La Commission européenne exige une mise en concurrence totale des missions de service public exercées par Bpost. Le verdict tombera fin janvier. Il s'agirait de 5 000 pertes d'emplois supplémentaires, en plus des 1 000 départs « naturels » par an. Ce chiffre est actuellement mis en doute par Bpost et par les organisations syndicales. Par contre, la seule perte de la distribution des journaux se traduirait par la suppression de 2 500 emplois, confirme-t-on de source syndicale.
Fin janvier, la Commission européenne pourrait obliger Bpost à rembourser les aides de l'Etat accordées en 2003, ainsi que d'autres subsides du passé. Le chiffre de 750 millions d'euros est le plus souvent cité. Bpost dispose d'une réserve de liquidités de 1,1 milliards d'euros mais il se pourrait que ce ne sera pas suffisant.
Mais il y a pire : l'Union européenne met également en cause le subside annuel de 321 millions d'euros (indexés) pour les missions de service public, dont le paiement des pensions à domicile, la distribution du courrier électoral, la vente des timbres d'amendes et 200 millions pour la distribution des journaux.
Si La Poste a reçu des compensations de l'Etat belge entre 1992 et 2009, c'est justement pour les prestations de service public. Nous payons des impôts pour financer des services publics, c'est normal. Ce qui n'est pas normal, c'est que l'Europe ne veut plus que nos impôts aillent aux services publics, mais servent plutôt à réduire les impôts sur les bénéfices des plus grosses entreprises, via les intérêts notionnels et d'autres cadeaux fiscaux. Pour rappel : les 50 plus grosses entreprises belges n'ont payé en moyenne que 1 % d'impôts en 2010 !
Ces compensations de l'Etat financent le service public, donc Bpost n'a rien à rembourser du tout.
Si la Direction de Bpost décide de rembourser, c'est son affaire, mais qu'ils aillent chercher l'argent ailleurs, pas en détruisant l'emploi !
De plus, l'enquête européenne qui remet en question les aides de l'Etat belge est en cours depuis 2008. Le Conseil d'Administration de Bpost le savait, et s'il voulait rembourser, il aurait dû garder l'argent des bénéfices – ou du moins une grosse partie – au lieu de distribuer la quasi-totalité aux actionnaires !
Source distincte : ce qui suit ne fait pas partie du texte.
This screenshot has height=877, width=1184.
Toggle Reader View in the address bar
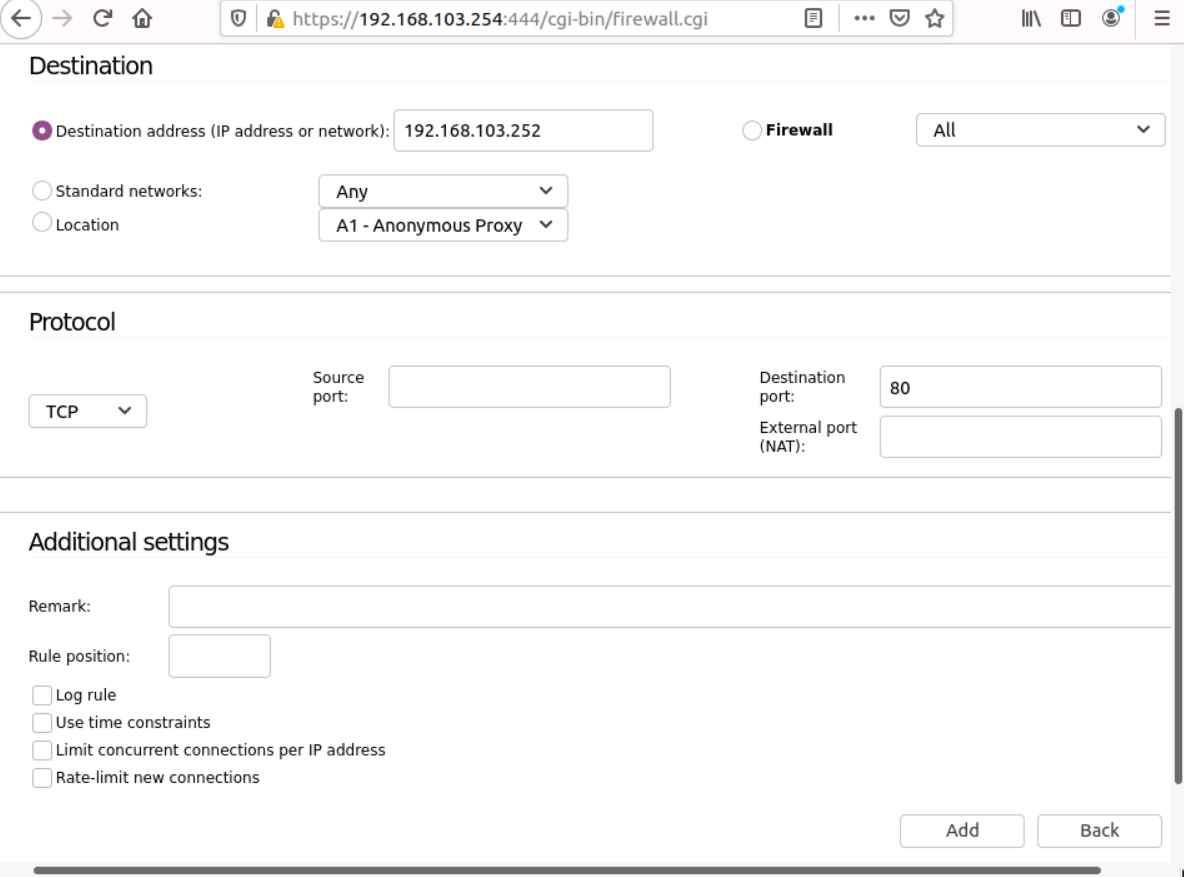[x=815, y=20]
Bien sûr, le management évoque l'obligation pour Bpost de verser les dividendes aux actionnaires fixée dans le contrat de 2004 entre l'Etat, Bpost et les actionnaires privés. Mais qu'en est-il ?
En 2011, les actionnaires de Bpost se sont partagé des dividendes pour la somme totale de 215,9 millions d'euros (De Tijd 19/04/11). C'est 26,4 % de plus que l'année précédente.
Le bénéfice net pour 2010 s'élevait à 227,2 millions d'euros. Le personnel a bénéficié de 5 % de cette somme, à distribuer parmi 28 628 postiers (équivalents temps plein) sous forme de bonus.
Si l'on compte les dividendes distribuées entre 2007 et 2011, on arrive à la somme de 659,5 millions d'euros !
Et puis, Bpost est-elle obligée de distribuer tout le bénéfice net en dividendes (sauf 5 % pour le personnel) ? Pas du tout. « L'accord signé le 12 octobre 2004 entre l'Etat, le consortium Post danmark/ CVC et La Poste garantit un revenu minimum de 10 millions d'euros à partir de l'exercice 2008 « (LLB, 12/11/2005). « L'accord prévoyait de redistribuer 50 % des bénéfices aux actionnaires, avec un minimum de 10 millions par actionnaire » (Belga, le 2/2/2007). Le chef de Bpost lui-même Johnny Thijs a déclaré que « le montant est déterminé par le Conseil d'Administration » (De Morgen, 2/02/2007).
Ce contrat favorise des actionnaires privés, alors que La Poste est un patrimoine appartenant aux contribuables. Mais de toute façon, même ce contrat-là n'oblige pas Bpost à distribuer 95 % du bénéfice aux actionnaires. En bon père de famille, il était même indiqué de garder des provisions importantes. Mais le management et les actionnaires de Bpost préfèrent s'accorder la quasi-totalité, et pour ce qui est des investissements à faire, l'on en demande toujours plus au personnel, qui est déjà à bout !
Les postiers n'entendent pas devenir les victimes de cette soif inépuisable des actionnaires et se battront pour leur emploi.